Effect of chemical and thermal activation on the microstructural and mechanical properties of more sustainable UHPC

Abstract

This paper investigates the influence of the content of blast furnace slag (BFS) on the microstructural and mechanical properties of non-activated and activated ultra-high performance concrete (UHPC). Three volume-substitution rates of cement with BFS were explored (30% for UHPC2, 50% for UHPC3 and 80% for UHPC4) and two activation methods, chemical and thermal, were tested. Results show that with 30% of BFS, heterogeneous nucleation prevailed over dilution, accelerating the hydration reaction of cement and increasing the amount of C-S-H formed. C-S-H decreased the porosity of UHPC2 by 18% and 20% respectively at 3 and 90 days. The compressive strengths of UHPC1 (without BFS) and UHPC2 were very similar. For high BFS contents, the dilution effect prevailed and there was less portlandite, which decreased the amount of hydrated products, particularly at early age.
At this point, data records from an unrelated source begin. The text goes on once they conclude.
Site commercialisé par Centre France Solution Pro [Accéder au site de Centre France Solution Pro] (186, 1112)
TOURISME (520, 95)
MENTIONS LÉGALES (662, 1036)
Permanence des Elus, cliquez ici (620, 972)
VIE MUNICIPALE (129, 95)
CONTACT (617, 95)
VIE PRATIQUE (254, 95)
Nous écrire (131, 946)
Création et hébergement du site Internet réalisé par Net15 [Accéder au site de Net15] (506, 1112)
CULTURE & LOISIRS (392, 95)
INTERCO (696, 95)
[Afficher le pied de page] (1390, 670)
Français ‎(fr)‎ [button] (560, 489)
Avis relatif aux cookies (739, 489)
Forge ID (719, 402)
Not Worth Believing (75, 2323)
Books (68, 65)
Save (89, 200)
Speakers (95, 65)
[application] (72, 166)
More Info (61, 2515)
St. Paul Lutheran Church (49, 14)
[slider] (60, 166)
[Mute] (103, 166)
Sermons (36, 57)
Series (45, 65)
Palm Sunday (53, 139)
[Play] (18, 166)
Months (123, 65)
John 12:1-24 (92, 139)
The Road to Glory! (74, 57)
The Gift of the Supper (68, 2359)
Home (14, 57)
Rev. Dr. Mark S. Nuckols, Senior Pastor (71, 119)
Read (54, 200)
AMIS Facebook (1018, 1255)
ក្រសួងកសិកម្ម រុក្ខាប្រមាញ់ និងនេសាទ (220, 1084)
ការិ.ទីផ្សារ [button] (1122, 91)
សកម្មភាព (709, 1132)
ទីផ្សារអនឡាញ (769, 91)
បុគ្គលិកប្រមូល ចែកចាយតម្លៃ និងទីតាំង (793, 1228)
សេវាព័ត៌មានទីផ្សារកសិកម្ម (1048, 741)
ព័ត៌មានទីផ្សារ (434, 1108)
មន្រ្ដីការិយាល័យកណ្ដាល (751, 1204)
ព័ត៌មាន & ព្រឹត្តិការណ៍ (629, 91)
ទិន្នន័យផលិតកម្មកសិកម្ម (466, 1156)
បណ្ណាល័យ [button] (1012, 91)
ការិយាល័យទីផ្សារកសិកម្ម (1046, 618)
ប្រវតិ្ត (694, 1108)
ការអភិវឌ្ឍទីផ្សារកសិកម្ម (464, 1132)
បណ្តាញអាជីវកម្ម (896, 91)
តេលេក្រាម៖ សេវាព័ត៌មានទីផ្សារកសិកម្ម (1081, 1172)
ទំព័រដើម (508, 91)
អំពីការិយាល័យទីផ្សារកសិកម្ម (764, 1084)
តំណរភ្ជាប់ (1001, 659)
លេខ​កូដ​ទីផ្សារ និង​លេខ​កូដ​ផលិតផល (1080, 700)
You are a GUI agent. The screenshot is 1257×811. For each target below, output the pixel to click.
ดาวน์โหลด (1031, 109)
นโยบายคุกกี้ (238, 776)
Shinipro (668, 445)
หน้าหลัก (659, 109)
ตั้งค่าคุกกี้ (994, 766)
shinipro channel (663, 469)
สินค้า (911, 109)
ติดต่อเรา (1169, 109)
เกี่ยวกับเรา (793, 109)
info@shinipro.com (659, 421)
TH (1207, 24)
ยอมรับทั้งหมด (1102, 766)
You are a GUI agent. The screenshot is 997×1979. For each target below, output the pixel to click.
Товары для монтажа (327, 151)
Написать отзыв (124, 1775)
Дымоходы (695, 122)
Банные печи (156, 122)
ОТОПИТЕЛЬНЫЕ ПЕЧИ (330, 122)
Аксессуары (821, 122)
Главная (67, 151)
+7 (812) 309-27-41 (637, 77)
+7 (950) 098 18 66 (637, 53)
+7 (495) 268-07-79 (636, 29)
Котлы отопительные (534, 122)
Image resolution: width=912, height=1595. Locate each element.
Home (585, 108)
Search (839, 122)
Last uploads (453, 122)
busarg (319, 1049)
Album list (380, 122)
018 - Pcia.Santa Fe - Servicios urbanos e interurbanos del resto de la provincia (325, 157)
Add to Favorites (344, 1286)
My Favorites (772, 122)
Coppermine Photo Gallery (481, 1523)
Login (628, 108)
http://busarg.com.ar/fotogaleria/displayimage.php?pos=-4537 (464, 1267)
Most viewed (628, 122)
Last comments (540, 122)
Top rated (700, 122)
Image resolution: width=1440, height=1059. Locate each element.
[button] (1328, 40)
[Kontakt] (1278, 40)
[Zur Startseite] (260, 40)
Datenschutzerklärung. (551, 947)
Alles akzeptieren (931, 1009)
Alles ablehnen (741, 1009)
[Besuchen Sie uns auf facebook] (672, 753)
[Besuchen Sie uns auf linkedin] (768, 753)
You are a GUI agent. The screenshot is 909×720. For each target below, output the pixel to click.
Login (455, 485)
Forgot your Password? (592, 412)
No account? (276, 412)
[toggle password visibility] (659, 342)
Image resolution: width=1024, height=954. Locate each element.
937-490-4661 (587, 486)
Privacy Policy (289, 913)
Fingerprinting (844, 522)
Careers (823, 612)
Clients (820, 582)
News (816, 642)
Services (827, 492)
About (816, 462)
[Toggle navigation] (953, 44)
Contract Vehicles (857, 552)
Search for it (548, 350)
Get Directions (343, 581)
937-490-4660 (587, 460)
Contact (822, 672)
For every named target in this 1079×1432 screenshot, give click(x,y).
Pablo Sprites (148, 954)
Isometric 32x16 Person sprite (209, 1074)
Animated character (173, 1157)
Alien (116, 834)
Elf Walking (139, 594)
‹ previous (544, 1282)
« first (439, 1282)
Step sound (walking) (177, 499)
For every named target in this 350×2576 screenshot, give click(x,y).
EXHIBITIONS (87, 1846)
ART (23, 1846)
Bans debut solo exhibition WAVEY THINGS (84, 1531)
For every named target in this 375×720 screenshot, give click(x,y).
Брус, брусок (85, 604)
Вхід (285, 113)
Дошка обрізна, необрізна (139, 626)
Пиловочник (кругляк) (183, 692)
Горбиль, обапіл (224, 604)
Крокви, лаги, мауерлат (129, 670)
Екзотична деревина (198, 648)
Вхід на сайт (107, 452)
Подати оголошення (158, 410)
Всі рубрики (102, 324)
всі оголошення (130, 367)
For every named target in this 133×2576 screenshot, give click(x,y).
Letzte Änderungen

As a result, the porosity of UHPC3 and UHPC4 was more than twofold higher than that of UHPC1.To boost the hydration reaction of blended UHPC with a high BFS content, KOH was added. The use of [KOH]3 significantly increased the amount of hydrated products, reducing the porosity of UHPC4 1.6-fold at 3 days and increasing its compressive strength by 42% at the same age. However, this activation mode was not enough to ensure the required compressive strength of UHPC1. Thermal activation at 90 °C for 2 days was therefore tested. Results showed the acceleration of the reaction of solid components, which increased the consumption of portlandite and hence the development of hydrated products. This resulted in improving the packing density of blended UHPC, decreasing its porosity and enhancing its compressive strength. In comparison with reference concrete at 90 days, the compressive strength of UHPC3-T increased by 7% and that of UHPC4 was 12.5% lower.